DATA TO USE:

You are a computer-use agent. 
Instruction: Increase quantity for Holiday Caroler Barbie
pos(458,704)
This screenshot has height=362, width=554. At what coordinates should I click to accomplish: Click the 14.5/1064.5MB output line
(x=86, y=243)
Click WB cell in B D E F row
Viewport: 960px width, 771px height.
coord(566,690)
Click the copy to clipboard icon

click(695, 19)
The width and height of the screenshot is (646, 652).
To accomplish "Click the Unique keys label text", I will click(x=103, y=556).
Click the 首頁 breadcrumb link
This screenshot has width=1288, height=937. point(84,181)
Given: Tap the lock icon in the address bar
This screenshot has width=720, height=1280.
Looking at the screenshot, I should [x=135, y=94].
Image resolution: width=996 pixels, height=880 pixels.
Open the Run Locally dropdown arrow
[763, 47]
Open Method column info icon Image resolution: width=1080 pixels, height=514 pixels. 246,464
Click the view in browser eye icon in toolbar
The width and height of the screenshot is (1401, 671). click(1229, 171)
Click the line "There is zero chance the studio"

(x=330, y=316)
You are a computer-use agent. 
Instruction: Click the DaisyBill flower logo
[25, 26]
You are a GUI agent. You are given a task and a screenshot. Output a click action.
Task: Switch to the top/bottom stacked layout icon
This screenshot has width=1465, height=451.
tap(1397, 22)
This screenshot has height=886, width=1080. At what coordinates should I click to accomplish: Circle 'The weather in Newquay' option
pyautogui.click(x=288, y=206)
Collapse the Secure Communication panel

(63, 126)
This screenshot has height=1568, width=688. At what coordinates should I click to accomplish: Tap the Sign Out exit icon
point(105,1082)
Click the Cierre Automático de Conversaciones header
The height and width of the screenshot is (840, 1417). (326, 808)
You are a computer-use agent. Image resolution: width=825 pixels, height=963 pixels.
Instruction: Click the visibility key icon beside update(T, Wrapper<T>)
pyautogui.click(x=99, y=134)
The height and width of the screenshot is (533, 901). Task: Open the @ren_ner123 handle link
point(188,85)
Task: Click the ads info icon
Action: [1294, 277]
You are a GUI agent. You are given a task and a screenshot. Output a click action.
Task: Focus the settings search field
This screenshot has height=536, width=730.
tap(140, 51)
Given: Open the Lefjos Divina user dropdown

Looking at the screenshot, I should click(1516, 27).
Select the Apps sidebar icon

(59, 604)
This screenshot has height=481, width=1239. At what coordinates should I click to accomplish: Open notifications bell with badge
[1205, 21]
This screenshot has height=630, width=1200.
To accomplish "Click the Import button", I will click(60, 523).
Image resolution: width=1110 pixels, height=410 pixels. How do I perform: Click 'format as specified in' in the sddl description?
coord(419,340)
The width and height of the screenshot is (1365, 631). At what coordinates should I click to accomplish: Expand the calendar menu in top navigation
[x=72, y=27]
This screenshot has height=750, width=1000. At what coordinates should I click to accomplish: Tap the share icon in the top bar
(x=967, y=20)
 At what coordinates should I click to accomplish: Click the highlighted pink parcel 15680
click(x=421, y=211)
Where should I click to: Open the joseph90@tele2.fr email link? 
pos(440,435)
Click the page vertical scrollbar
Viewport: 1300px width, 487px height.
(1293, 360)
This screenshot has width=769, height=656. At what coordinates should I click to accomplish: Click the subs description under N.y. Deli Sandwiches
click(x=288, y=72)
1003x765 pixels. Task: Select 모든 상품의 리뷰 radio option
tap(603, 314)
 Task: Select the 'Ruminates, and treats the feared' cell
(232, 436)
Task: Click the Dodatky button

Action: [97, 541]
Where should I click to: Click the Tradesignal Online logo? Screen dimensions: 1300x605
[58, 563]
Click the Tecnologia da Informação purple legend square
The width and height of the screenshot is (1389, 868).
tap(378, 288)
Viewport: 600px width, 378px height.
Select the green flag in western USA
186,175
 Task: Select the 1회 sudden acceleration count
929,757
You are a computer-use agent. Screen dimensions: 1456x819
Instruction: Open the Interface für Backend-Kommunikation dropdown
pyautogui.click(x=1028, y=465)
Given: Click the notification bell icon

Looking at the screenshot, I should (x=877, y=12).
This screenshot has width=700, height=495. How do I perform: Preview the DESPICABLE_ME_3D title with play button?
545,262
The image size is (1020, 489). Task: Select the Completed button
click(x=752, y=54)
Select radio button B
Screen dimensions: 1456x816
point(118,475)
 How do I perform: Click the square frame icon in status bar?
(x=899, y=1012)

BRIEF: All entries shown above should be duplicated without a single difference.

RESPONSE TO THE TASK:
You are a computer-use agent. 
Instruction: Increase quantity for Holiday Caroler Barbie
pos(458,704)
This screenshot has height=362, width=554. At what coordinates should I click to accomplish: Click the 14.5/1064.5MB output line
(x=86, y=243)
Click WB cell in B D E F row
Viewport: 960px width, 771px height.
coord(566,690)
Click the copy to clipboard icon

click(695, 19)
The width and height of the screenshot is (646, 652).
To accomplish "Click the Unique keys label text", I will click(x=103, y=556).
Click the 首頁 breadcrumb link
This screenshot has width=1288, height=937. point(84,181)
Given: Tap the lock icon in the address bar
This screenshot has width=720, height=1280.
Looking at the screenshot, I should [x=135, y=94].
Image resolution: width=996 pixels, height=880 pixels.
Open the Run Locally dropdown arrow
[763, 47]
Open Method column info icon Image resolution: width=1080 pixels, height=514 pixels. 246,464
Click the view in browser eye icon in toolbar
The width and height of the screenshot is (1401, 671). click(1229, 171)
Click the line "There is zero chance the studio"

(x=330, y=316)
You are a computer-use agent. 
Instruction: Click the DaisyBill flower logo
[25, 26]
You are a GUI agent. You are given a task and a screenshot. Output a click action.
Task: Switch to the top/bottom stacked layout icon
This screenshot has width=1465, height=451.
tap(1397, 22)
This screenshot has height=886, width=1080. At what coordinates should I click to accomplish: Circle 'The weather in Newquay' option
pyautogui.click(x=288, y=206)
Collapse the Secure Communication panel

(63, 126)
This screenshot has height=1568, width=688. At what coordinates should I click to accomplish: Tap the Sign Out exit icon
point(105,1082)
Click the Cierre Automático de Conversaciones header
The height and width of the screenshot is (840, 1417). (326, 808)
You are a computer-use agent. Image resolution: width=825 pixels, height=963 pixels.
Instruction: Click the visibility key icon beside update(T, Wrapper<T>)
pyautogui.click(x=99, y=134)
The height and width of the screenshot is (533, 901). Task: Open the @ren_ner123 handle link
point(188,85)
Task: Click the ads info icon
Action: [1294, 277]
You are a GUI agent. You are given a task and a screenshot. Output a click action.
Task: Focus the settings search field
This screenshot has height=536, width=730.
tap(140, 51)
Given: Open the Lefjos Divina user dropdown

Looking at the screenshot, I should click(1516, 27).
Select the Apps sidebar icon

(59, 604)
This screenshot has height=481, width=1239. At what coordinates should I click to accomplish: Open notifications bell with badge
[1205, 21]
This screenshot has height=630, width=1200.
To accomplish "Click the Import button", I will click(60, 523).
Image resolution: width=1110 pixels, height=410 pixels. How do I perform: Click 'format as specified in' in the sddl description?
coord(419,340)
The width and height of the screenshot is (1365, 631). At what coordinates should I click to accomplish: Expand the calendar menu in top navigation
[x=72, y=27]
This screenshot has height=750, width=1000. At what coordinates should I click to accomplish: Tap the share icon in the top bar
(x=967, y=20)
 At what coordinates should I click to accomplish: Click the highlighted pink parcel 15680
click(x=421, y=211)
Where should I click to: Open the joseph90@tele2.fr email link? 
pos(440,435)
Click the page vertical scrollbar
Viewport: 1300px width, 487px height.
(1293, 360)
This screenshot has width=769, height=656. At what coordinates should I click to accomplish: Click the subs description under N.y. Deli Sandwiches
click(x=288, y=72)
1003x765 pixels. Task: Select 모든 상품의 리뷰 radio option
tap(603, 314)
 Task: Select the 'Ruminates, and treats the feared' cell
(232, 436)
Task: Click the Dodatky button

Action: [97, 541]
Where should I click to: Click the Tradesignal Online logo? Screen dimensions: 1300x605
[58, 563]
Click the Tecnologia da Informação purple legend square
The width and height of the screenshot is (1389, 868).
tap(378, 288)
Viewport: 600px width, 378px height.
Select the green flag in western USA
186,175
 Task: Select the 1회 sudden acceleration count
929,757
You are a computer-use agent. Screen dimensions: 1456x819
Instruction: Open the Interface für Backend-Kommunikation dropdown
pyautogui.click(x=1028, y=465)
Given: Click the notification bell icon

Looking at the screenshot, I should (x=877, y=12).
This screenshot has width=700, height=495. How do I perform: Preview the DESPICABLE_ME_3D title with play button?
545,262
The image size is (1020, 489). Task: Select the Completed button
click(x=752, y=54)
Select radio button B
Screen dimensions: 1456x816
point(118,475)
 How do I perform: Click the square frame icon in status bar?
(x=899, y=1012)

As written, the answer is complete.